UP - It's a great way to start the school year.
DOWN - At my age, though I still love teenagers, I'm ready to come home to my own bed at night.
UP - Andrew is going also, to help with the music, fun time, and games.
UP - The food at this place is incredibly good. They are very shrewd to make sure their dining hall is fantastic. Anytime I hear someone mention this conference center, the followup comment is always "The food is great there!"

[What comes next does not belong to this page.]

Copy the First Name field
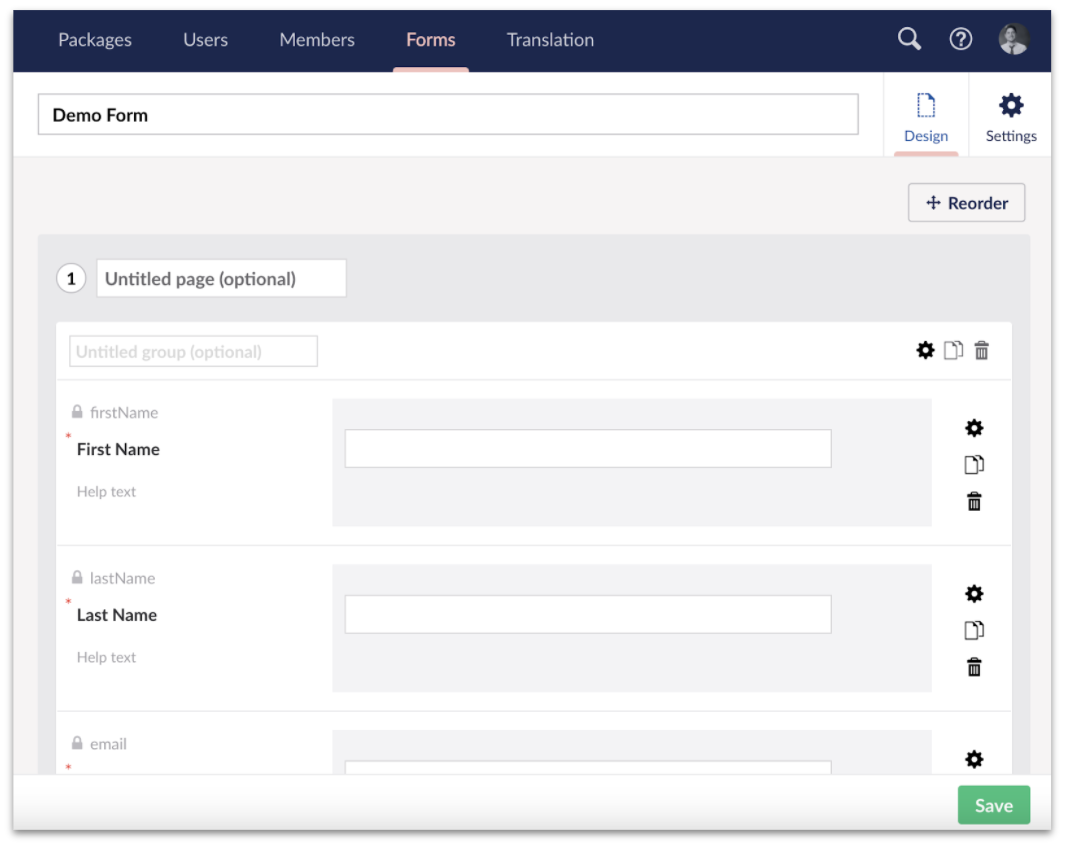 [x=974, y=465]
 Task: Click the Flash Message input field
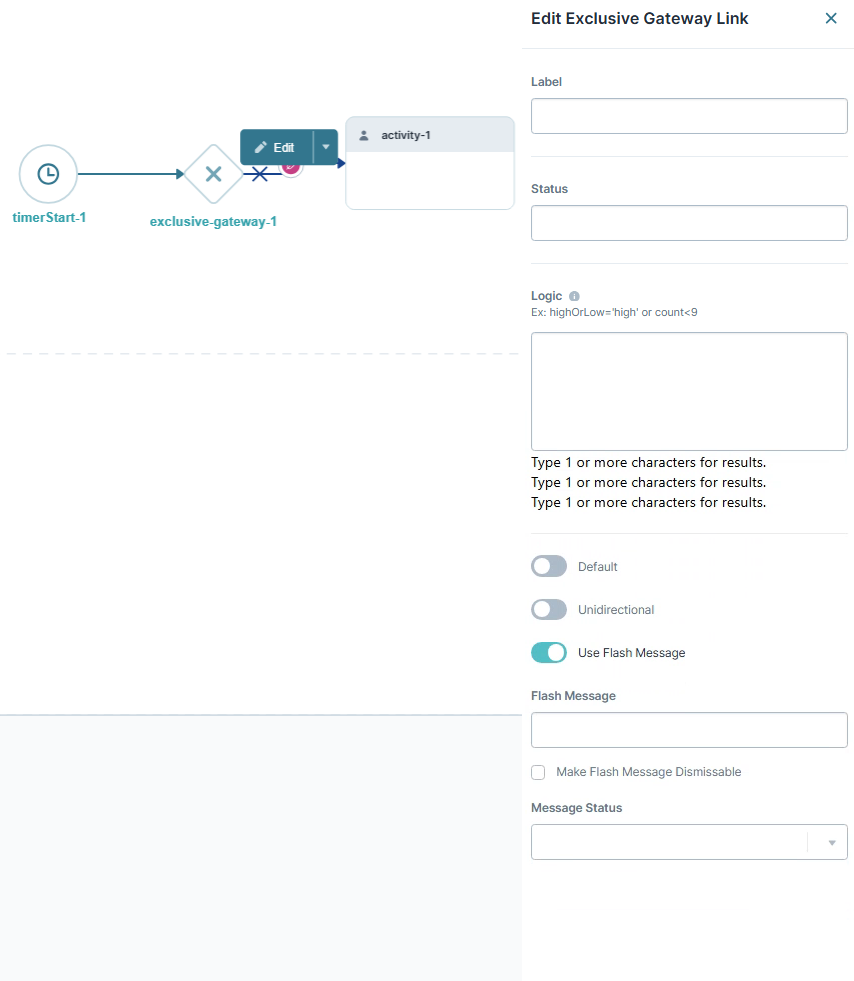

I got a biography of R. G. LeTourneau this summer at a free-book table - and discovered that he is one of the founders of the conference center where we are going. There was a long section in it about how he got it built and how the lake is named after his wife. That was very interesting in light of the fact that I knew we were going there again for the retreat. Come to think about it, I may have seen a plaque on the wall of the main auditorium that mentioned that. Will have to look tomorrow.
Tuesday, August 17, 2010
I felt honored to be invited in.
Saturday, August 14, 2010
Tuesday, August 10, 2010
Sunday, August 8, 2010
(He takes the place of the man on the left.)
Friday, August 6, 2010
We were talking about education, and I said something about Chaucer, figuring that someone who grew up in Britain and had a college degree from a university there, would be very familiar with that author. He said (in that enchanting accent) "Chaucer? I don't believe I know who that is." He wasn't kidding!! He also said that they don't really read much Shakespeare and the students who go through the school system there aren't very exposed to his works. He told me that they read OF MICE AND MEN, LORD OF THE FLIES, and THE COLOR PURPLE.
I find that very sad.
Thursday, August 5, 2010
They have a nice boat, and it was a nice ride. . .

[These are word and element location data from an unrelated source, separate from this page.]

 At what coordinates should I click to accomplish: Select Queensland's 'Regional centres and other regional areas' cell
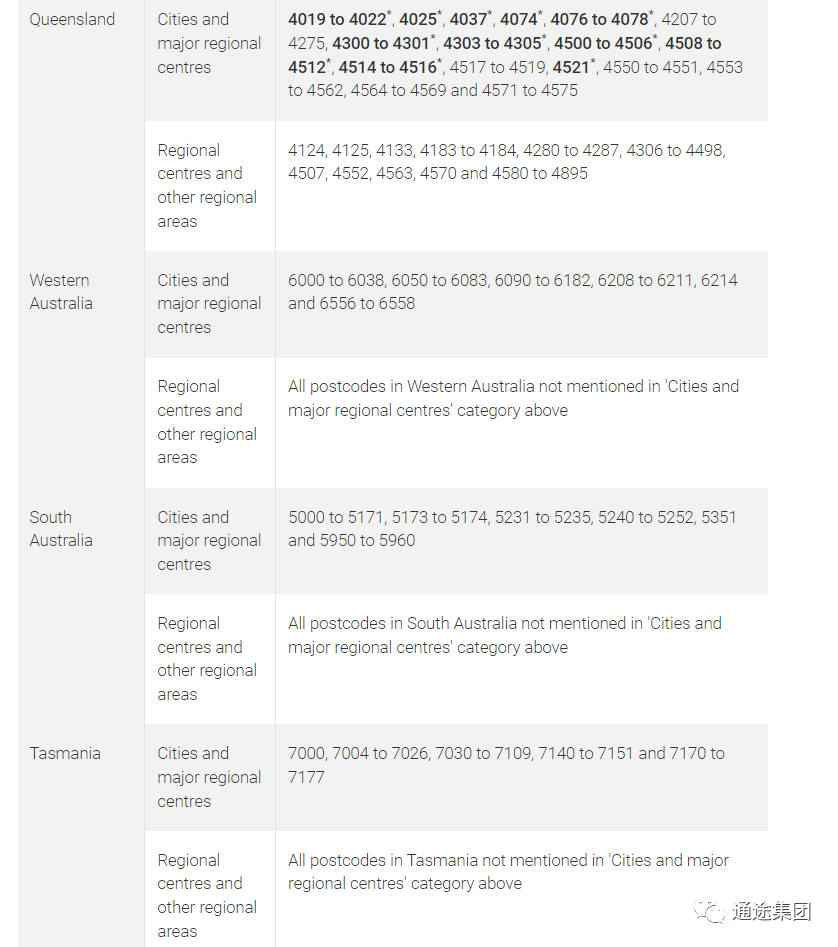click(x=210, y=185)
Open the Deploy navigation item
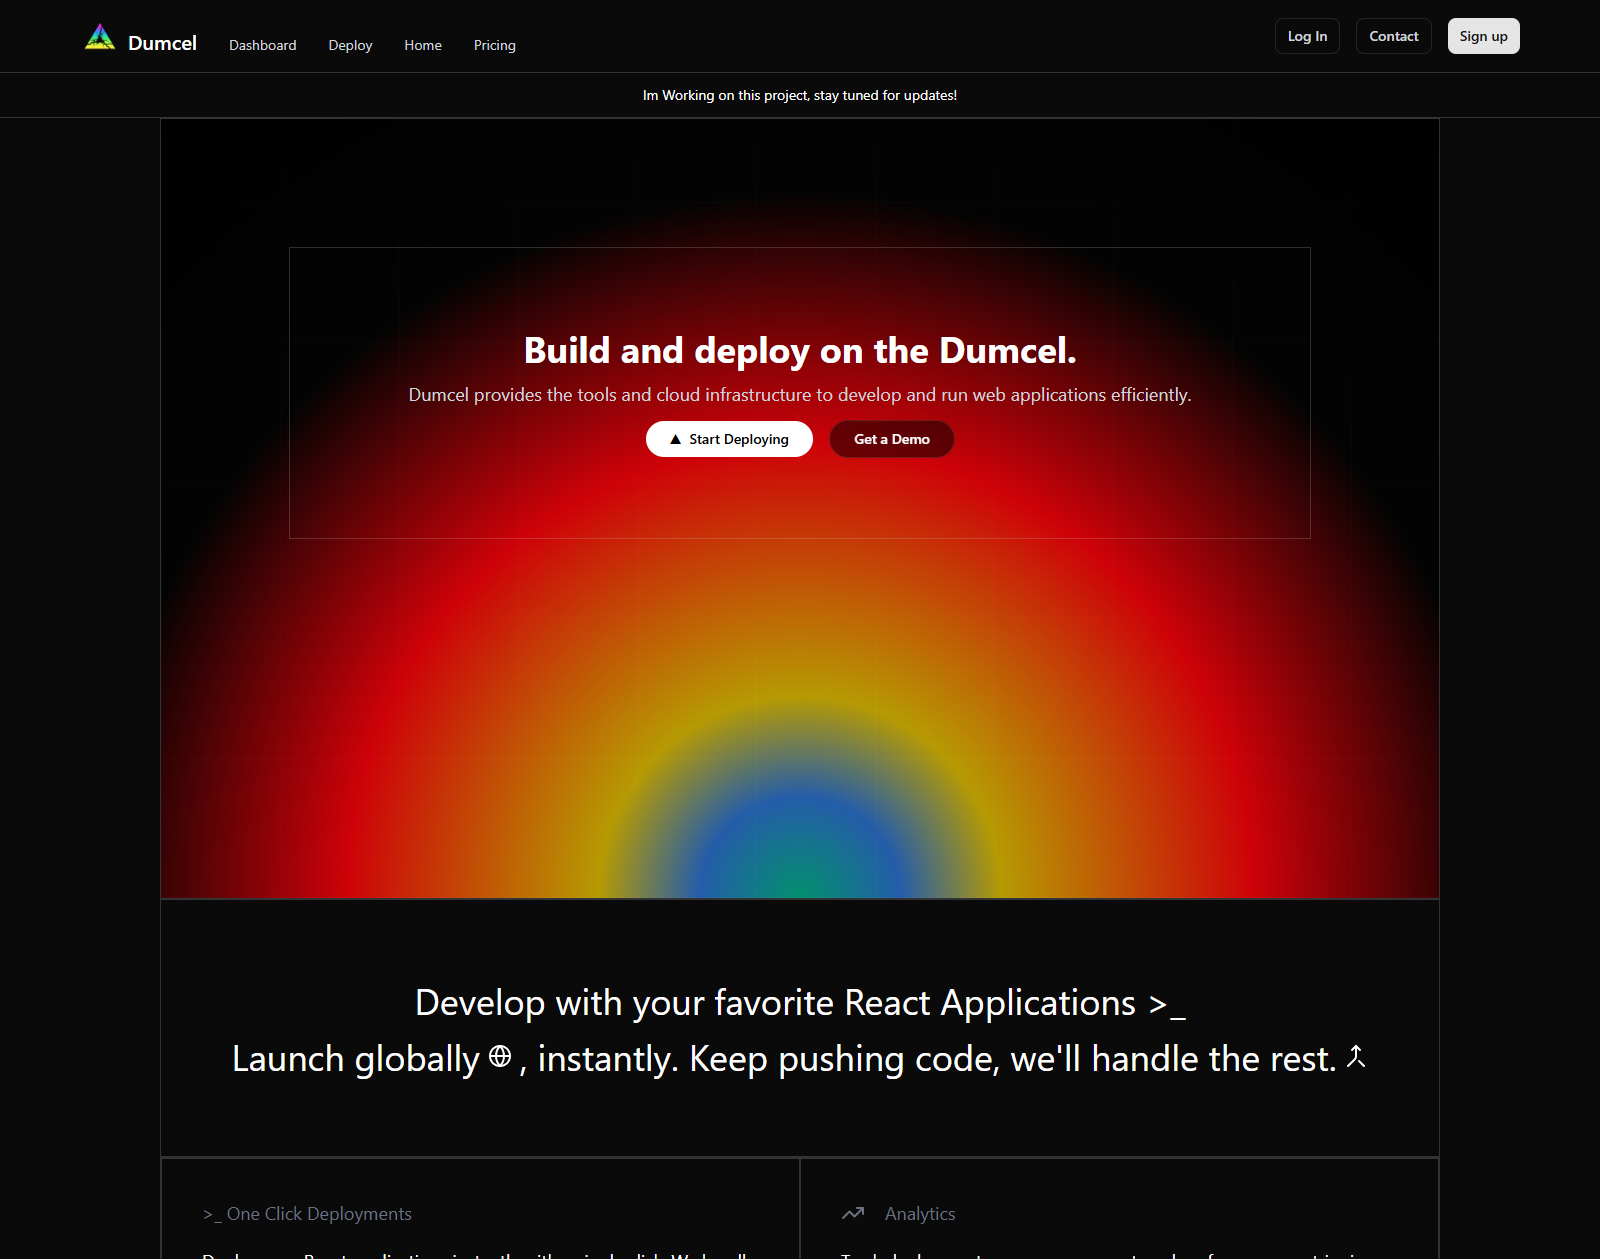This screenshot has height=1259, width=1600. tap(350, 45)
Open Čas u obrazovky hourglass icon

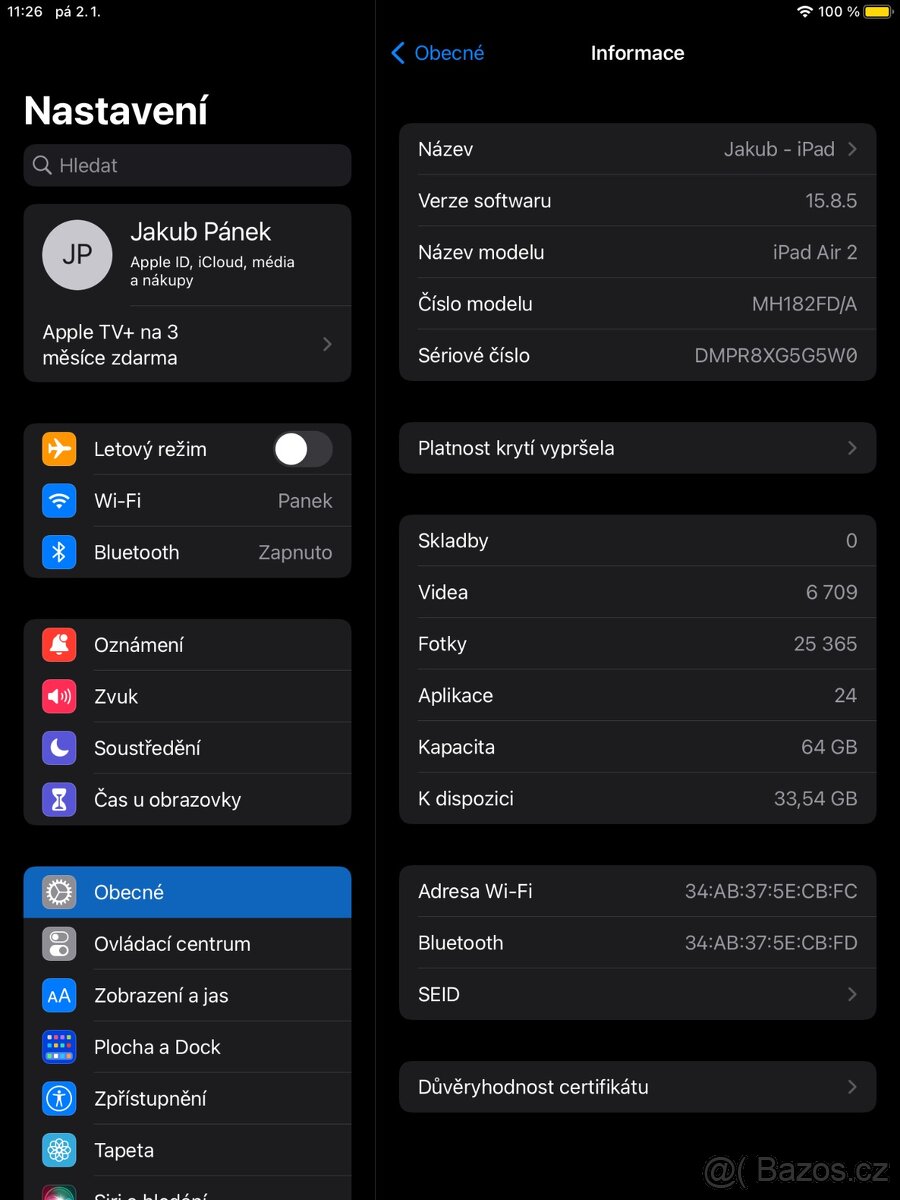(x=59, y=799)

EXCEPT - they've got a problem on the Illinois River. A BIG problem. Jumping Asian carp. In the picture above, there are people trying to bowfish in the two boats to the upper right. Apparently it's become great sport to try to kill the carp. I'm sure there are no limits set.

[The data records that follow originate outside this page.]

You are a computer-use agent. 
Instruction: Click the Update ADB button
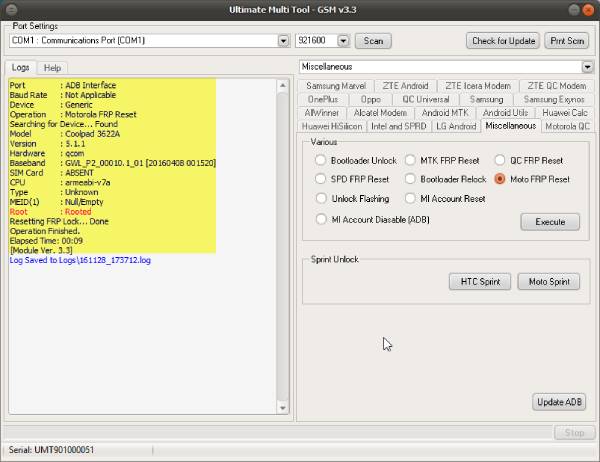[x=558, y=402]
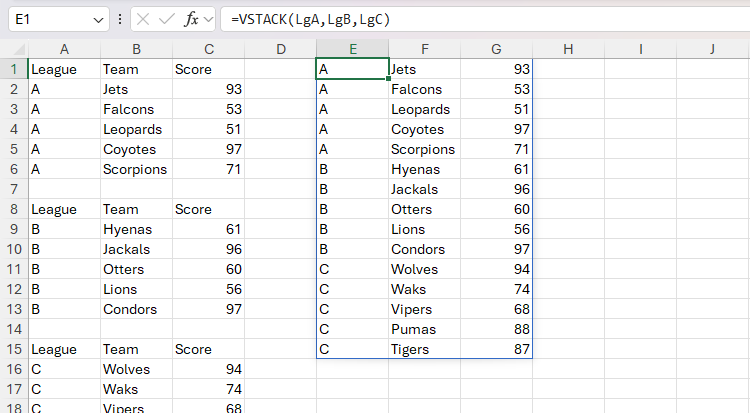Click inside the VSTACK formula text field
The image size is (750, 413).
pos(480,19)
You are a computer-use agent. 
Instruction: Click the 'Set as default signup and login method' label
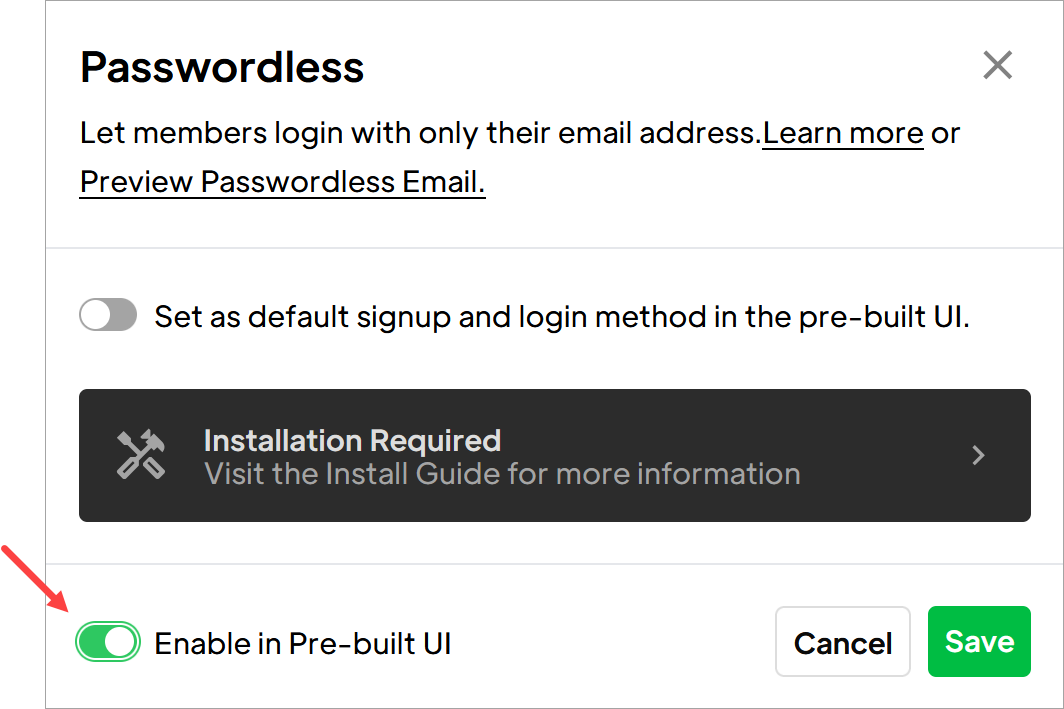(562, 317)
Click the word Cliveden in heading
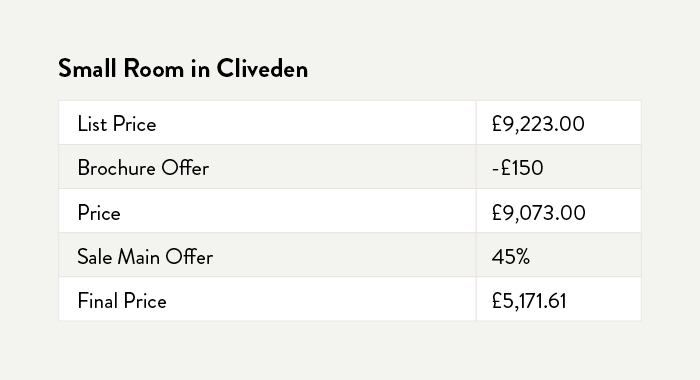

You have to be watching all the time. One almost jumped in the boat, and one did jump up against the back - we could hear the thud. This link is to a YouTube clip taken by somebody who left from the same marina we left from, and is a lot like what we experienced. Apparently it's bad enough that you have to be especially careful when skiing or letting kids tube from behind a boat. It is really a shame, and even worse, they've taken their toll on the native fish. I hope somebody can come up with some solution to get rid of those obnoxious fish - especially since they're headed toward Lake Michigan.
One of my phobias is being around a fish out of water. Kind of like reverse drowning. So flying Asian carp could keep me awake at night.
Wednesday, August 4, 2010
He didn't even look up when I climbed over him into the window seat for the flight to Greenville, and since he was reading a book with a vulgar word in the title, I didn't figure he'd give me the time of day. After a couple of words of small talk, I discovered that that was a big misconception. He was eager to talk. His British accent was so strong that I had to listen very closely to understand what he was saying - it was much stronger than the average English person I've ever met or talked with. (Think Malcolm Merriwether the butler in the old Andy Griffith shows.) Perhaps a heavier accent is true of the people from the northern dales.
He told me he calls his mother "Big Sue," and we laughed about that because Mike always called his grandmother "Big Trudy." It was funny until Sam later told me his mother's age. She is a year younger than I am.
I don't even remember how we got talking about it, but he told me that though he grew up in the Church of England, now he was agnostic. It was very easy to suggest to him that he read the Gospel of John and the epistle of I John before he decides that there is no God. And then, after it had escaped me at first, I remembered the name of a pastor in the town where he lives, whose wife I used to teach with years ago. So I wrote it down, along with the two books of the Bible. He accepted the slip of paper, seemingly gratefully.
Then. as we deplaned, he said in his English brogue, "I really enjoyed talking with you. I like to meet people and find out about them." And he was gone.
I was glad for my forty-five minutes of interaction with Sam.